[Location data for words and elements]

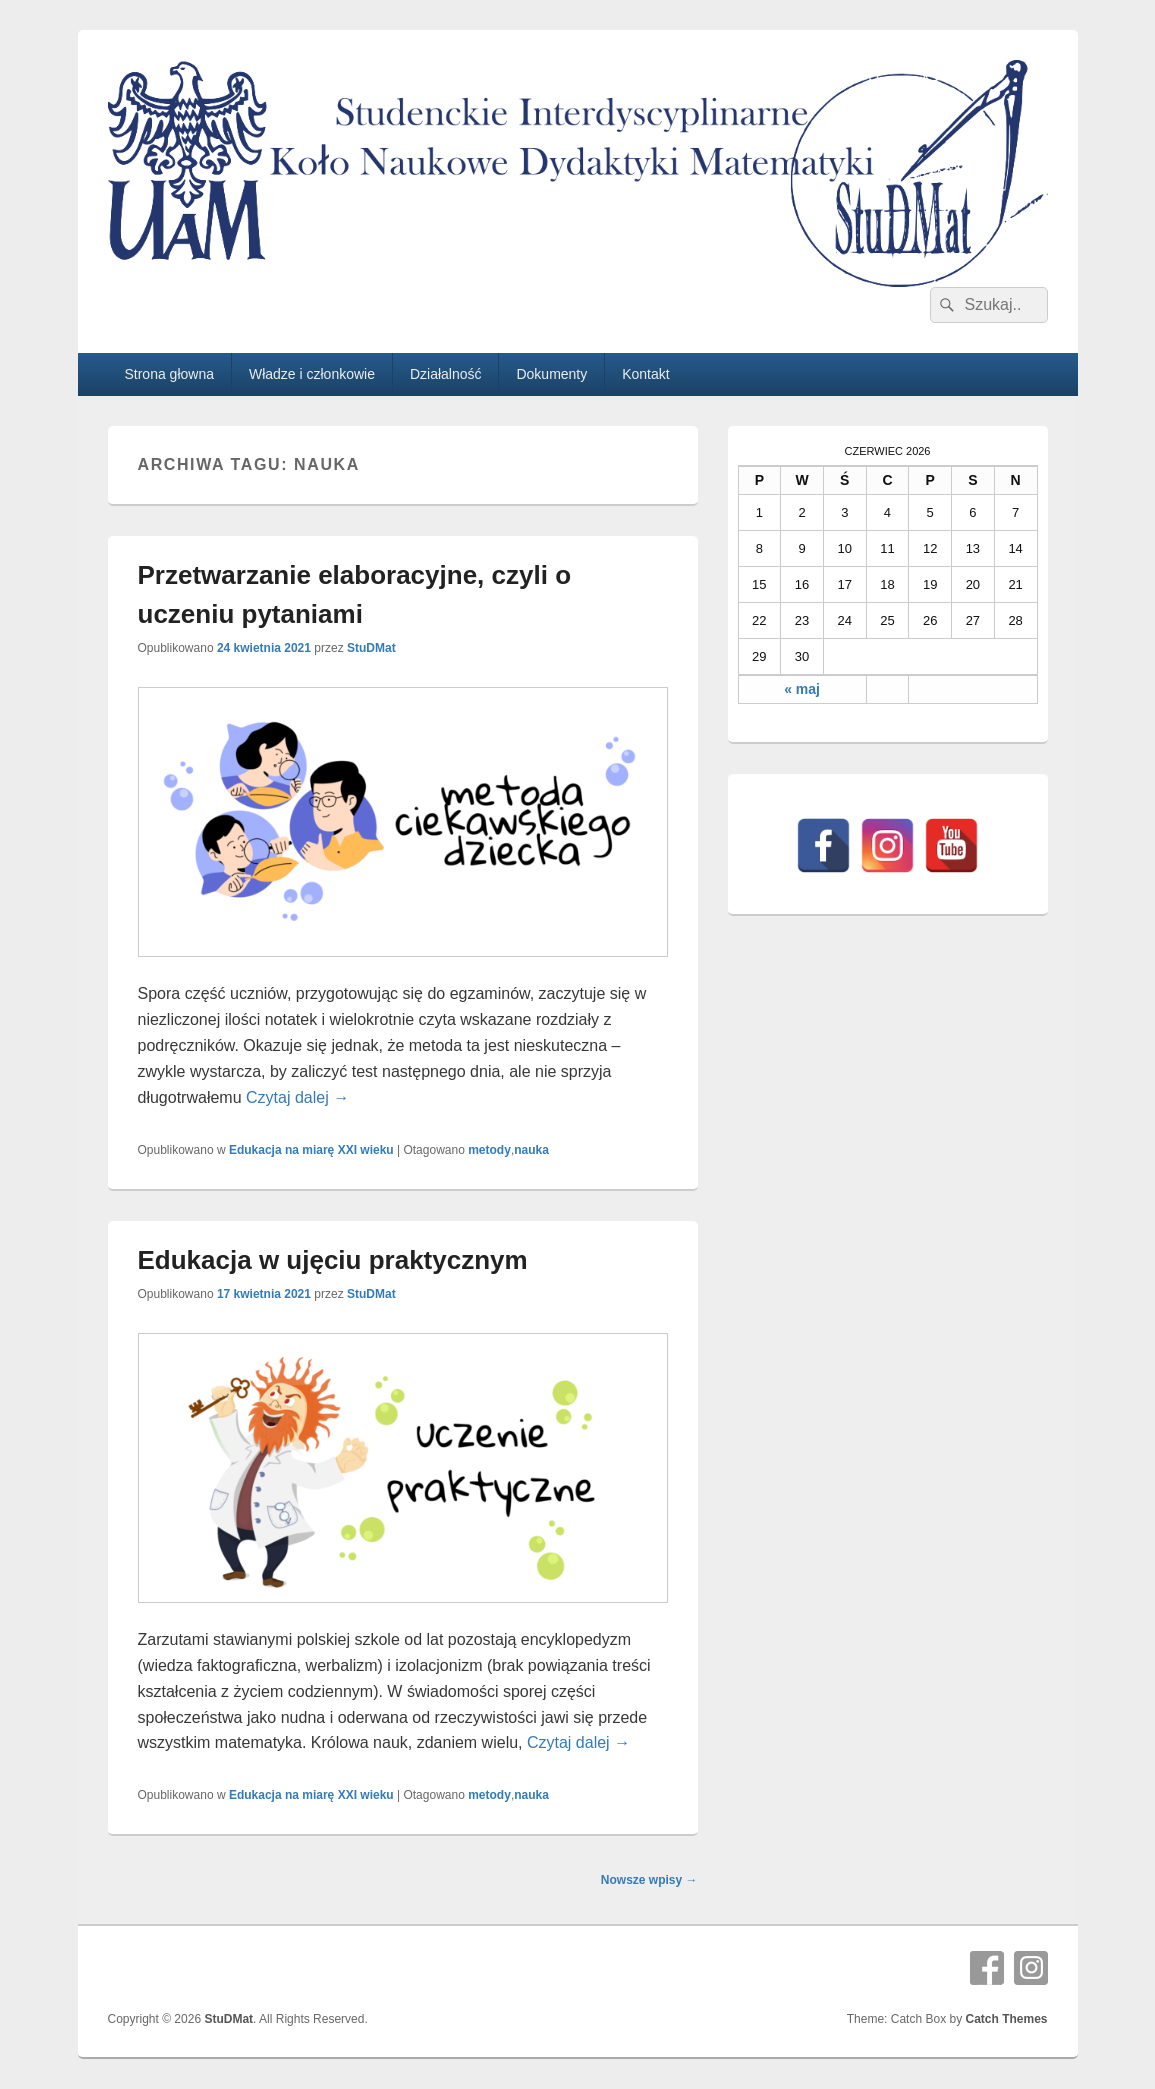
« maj (802, 689)
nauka (531, 1150)
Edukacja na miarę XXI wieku (311, 1150)
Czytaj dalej (297, 1097)
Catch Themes (1006, 2019)
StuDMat (371, 648)
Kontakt (645, 374)
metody (489, 1150)
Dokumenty (551, 374)
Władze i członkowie (312, 374)
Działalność (446, 374)
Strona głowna (169, 374)
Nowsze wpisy (649, 1880)
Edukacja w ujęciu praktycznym (333, 1260)
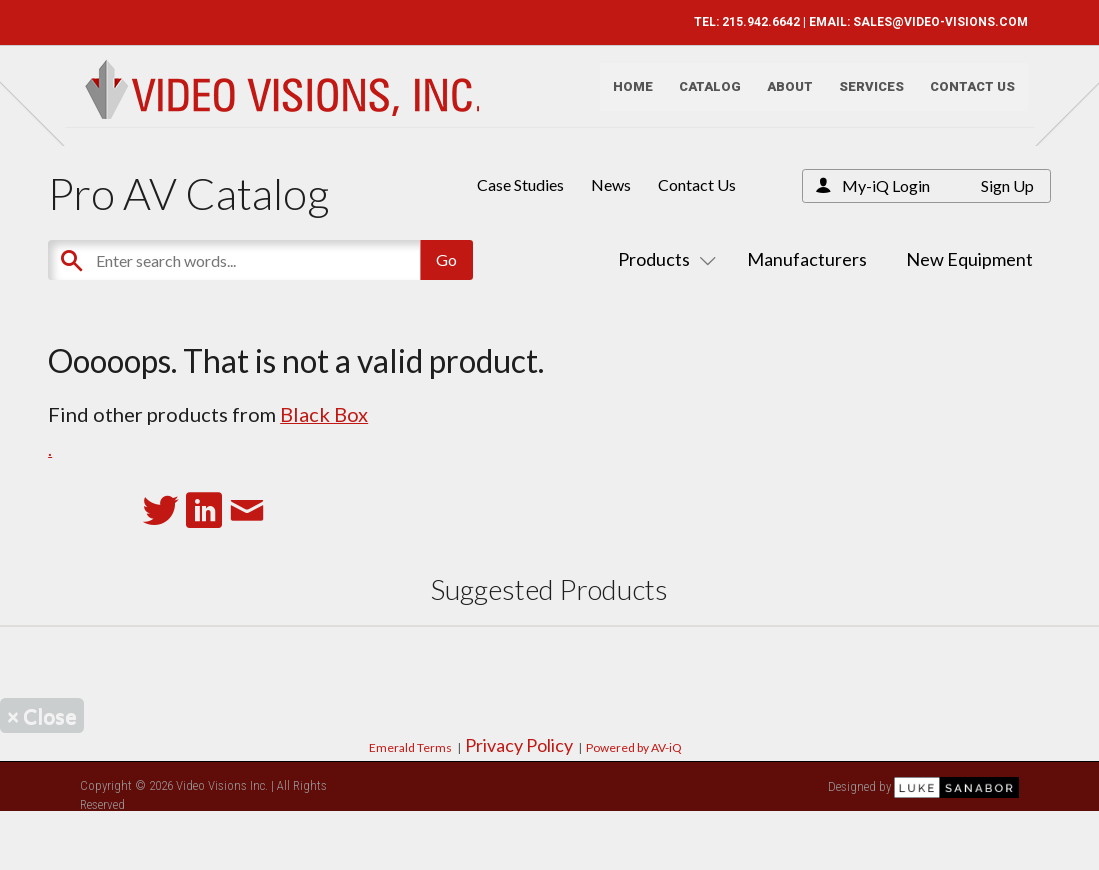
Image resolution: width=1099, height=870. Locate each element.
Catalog (702, 95)
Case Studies (520, 184)
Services (863, 95)
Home (625, 95)
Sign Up (1007, 185)
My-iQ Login (886, 185)
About (782, 95)
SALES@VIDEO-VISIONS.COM (932, 22)
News (611, 184)
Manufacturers (807, 259)
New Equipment (969, 259)
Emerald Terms (410, 747)
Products (663, 259)
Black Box (324, 414)
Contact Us (964, 95)
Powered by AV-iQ (634, 747)
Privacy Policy (519, 745)
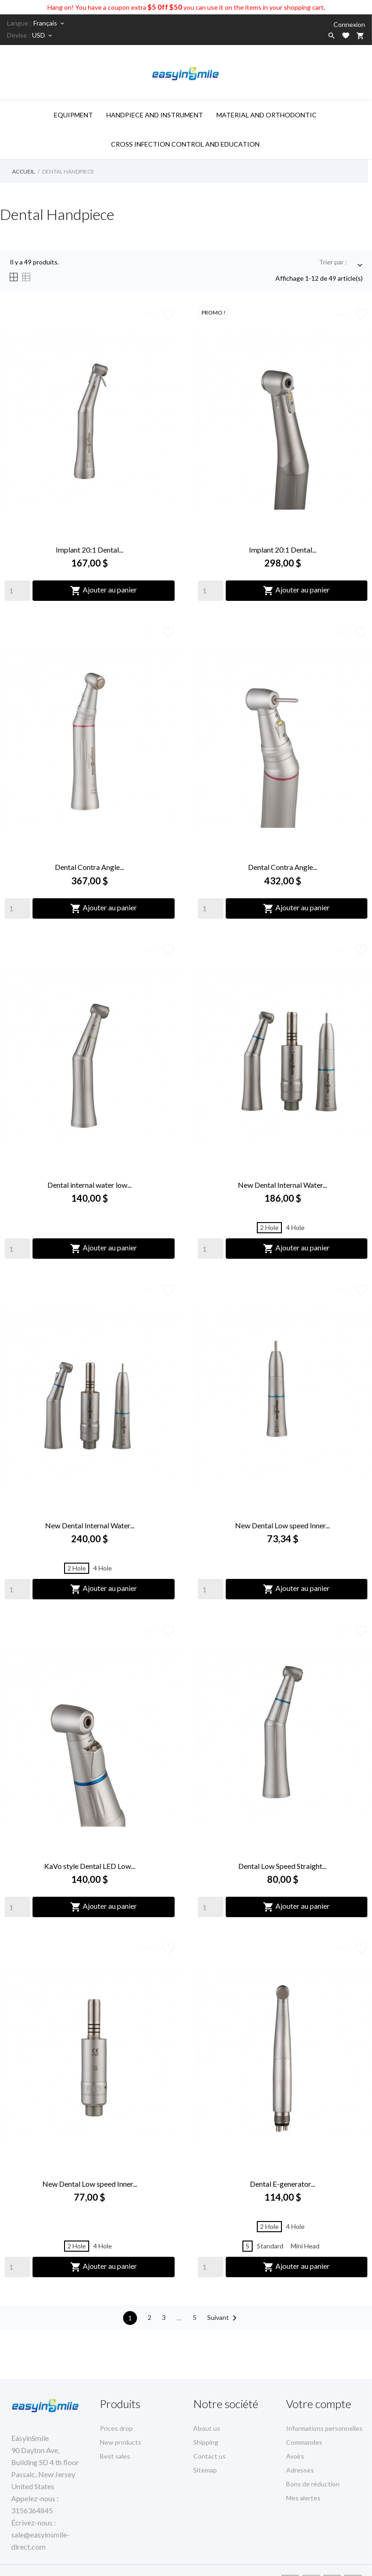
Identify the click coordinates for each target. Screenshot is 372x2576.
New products (120, 2442)
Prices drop (116, 2428)
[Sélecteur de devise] (42, 35)
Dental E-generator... (282, 2183)
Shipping (205, 2442)
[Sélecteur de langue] (49, 23)
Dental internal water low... (89, 1184)
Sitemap (205, 2470)
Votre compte (318, 2403)
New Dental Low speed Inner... (282, 1525)
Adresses (300, 2470)
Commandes (304, 2442)
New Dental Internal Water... (282, 1184)
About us (206, 2428)
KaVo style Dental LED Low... (89, 1865)
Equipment (73, 115)
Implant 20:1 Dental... (89, 549)
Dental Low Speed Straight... (282, 1865)
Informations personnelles (324, 2428)
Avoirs (295, 2456)
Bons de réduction (312, 2484)
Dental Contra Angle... (89, 867)
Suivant (223, 2318)
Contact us (209, 2456)
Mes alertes (303, 2498)
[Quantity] (17, 590)
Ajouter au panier (103, 590)
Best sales (115, 2456)
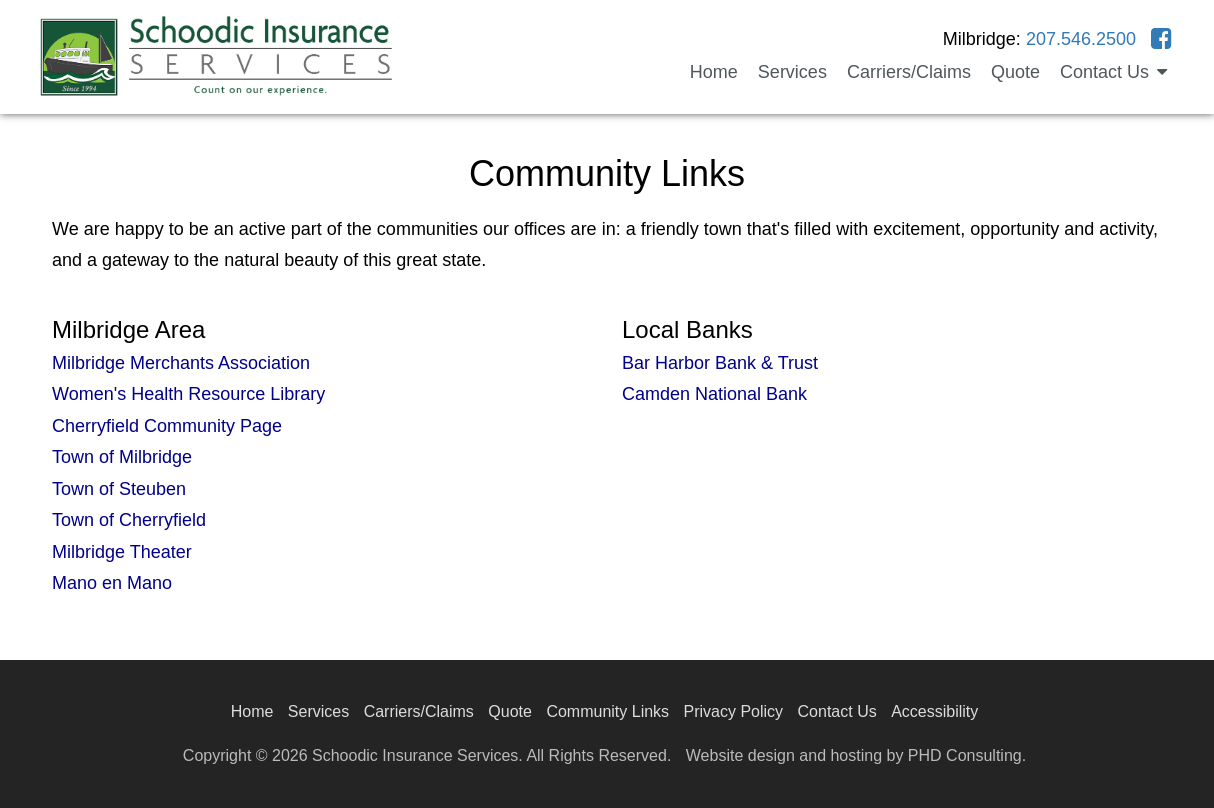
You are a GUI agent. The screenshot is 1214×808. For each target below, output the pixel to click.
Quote (1015, 72)
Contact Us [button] (1113, 72)
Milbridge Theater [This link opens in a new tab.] (122, 552)
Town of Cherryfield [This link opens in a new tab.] (129, 520)
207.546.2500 (1081, 39)
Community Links (607, 711)
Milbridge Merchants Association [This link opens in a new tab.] (181, 363)
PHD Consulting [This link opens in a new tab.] (965, 755)
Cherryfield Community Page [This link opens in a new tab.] (167, 426)
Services (792, 72)
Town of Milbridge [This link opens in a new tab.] (122, 457)
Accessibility (934, 711)
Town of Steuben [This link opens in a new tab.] (119, 489)
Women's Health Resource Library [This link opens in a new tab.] (188, 394)
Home (714, 72)
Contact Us (837, 711)
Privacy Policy (734, 711)
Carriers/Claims (909, 72)
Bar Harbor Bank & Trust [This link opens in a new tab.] (720, 363)
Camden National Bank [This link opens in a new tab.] (714, 394)
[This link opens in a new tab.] (1161, 39)
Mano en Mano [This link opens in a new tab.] (112, 583)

* [Task directions]: Can you copy every entry above word for word, leaving out the pictures?

* [Problem solution]:
« maj (802, 689)
nauka (531, 1150)
Edukacja na miarę XXI wieku (311, 1150)
Czytaj dalej (297, 1097)
Catch Themes (1006, 2019)
StuDMat (371, 648)
Kontakt (645, 374)
metody (489, 1150)
Dokumenty (551, 374)
Władze i członkowie (312, 374)
Działalność (446, 374)
Strona głowna (169, 374)
Nowsze wpisy (649, 1880)
Edukacja w ujęciu praktycznym (333, 1260)
Image resolution: width=1099, height=870. Locate each element.
Catalog (702, 95)
Case Studies (520, 184)
Services (863, 95)
Home (625, 95)
Sign Up (1007, 185)
My-iQ Login (886, 185)
About (782, 95)
SALES@VIDEO-VISIONS.COM (932, 22)
News (611, 184)
Manufacturers (807, 259)
New Equipment (969, 259)
Emerald Terms (410, 747)
Products (663, 259)
Black Box (324, 414)
Contact Us (964, 95)
Powered by AV-iQ (634, 747)
Privacy Policy (519, 745)
Identify the click coordinates for each target. Screenshot is 372x2576.
New products (120, 2442)
Prices drop (116, 2428)
[Sélecteur de devise] (42, 35)
Dental E-generator... (282, 2183)
Shipping (205, 2442)
[Sélecteur de langue] (49, 23)
Dental internal water low... (89, 1184)
Sitemap (205, 2470)
Votre compte (318, 2403)
New Dental Low speed Inner... (282, 1525)
Adresses (300, 2470)
Commandes (304, 2442)
New Dental Internal Water... (282, 1184)
About us (206, 2428)
KaVo style Dental LED Low... (89, 1865)
Equipment (73, 115)
Implant 20:1 Dental... (89, 549)
Dental Low Speed Straight... (282, 1865)
Informations personnelles (324, 2428)
Avoirs (295, 2456)
Bons de réduction (312, 2484)
Dental Contra Angle... (89, 867)
Suivant (223, 2318)
Contact us (209, 2456)
Mes alertes (303, 2498)
[Quantity] (17, 590)
Ajouter au panier (103, 590)
Best sales (115, 2456)
You are a GUI agent. The screenshot is 1214×808. For each target below, output the pixel to click.
Quote (1015, 72)
Contact Us [button] (1113, 72)
Milbridge Theater [This link opens in a new tab.] (122, 552)
Town of Cherryfield [This link opens in a new tab.] (129, 520)
207.546.2500 (1081, 39)
Community Links (607, 711)
Milbridge Merchants Association [This link opens in a new tab.] (181, 363)
PHD Consulting [This link opens in a new tab.] (965, 755)
Cherryfield Community Page [This link opens in a new tab.] (167, 426)
Services (792, 72)
Town of Milbridge [This link opens in a new tab.] (122, 457)
Accessibility (934, 711)
Town of Steuben [This link opens in a new tab.] (119, 489)
Women's Health Resource Library [This link opens in a new tab.] (188, 394)
Home (714, 72)
Contact Us (837, 711)
Privacy Policy (734, 711)
Carriers/Claims (909, 72)
Bar Harbor Bank & Trust [This link opens in a new tab.] (720, 363)
Camden National Bank [This link opens in a new tab.] (714, 394)
[This link opens in a new tab.] (1161, 39)
Mano en Mano [This link opens in a new tab.] (112, 583)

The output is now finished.